BEGIN Data listing

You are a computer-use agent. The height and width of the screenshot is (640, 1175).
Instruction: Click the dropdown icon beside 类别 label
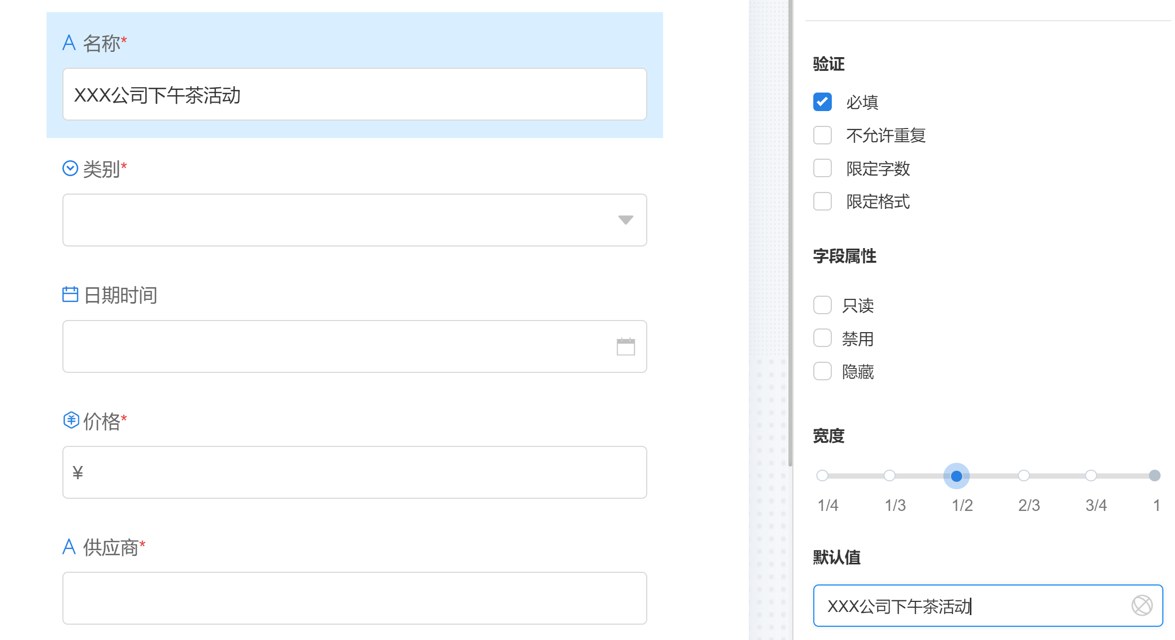click(70, 168)
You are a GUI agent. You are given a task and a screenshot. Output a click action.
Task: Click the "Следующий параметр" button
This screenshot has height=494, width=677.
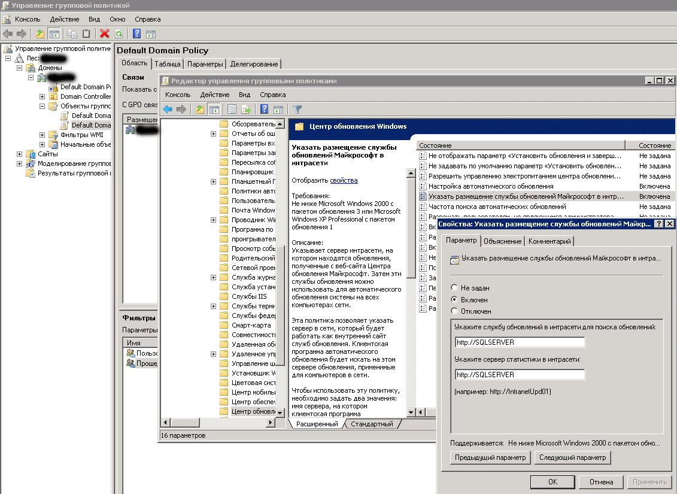[572, 457]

END Data listing

*Exercise instructions*
The lines wanted run from the line containing "You are a GUI" through the end of the entries; return them exactly, both ends included, and keep pictures out.

*Response for this exercise*
You are a GUI agent. You are given a task and a screenshot. Output a click action.
Task: Click the "Следующий параметр" button
This screenshot has height=494, width=677.
[572, 457]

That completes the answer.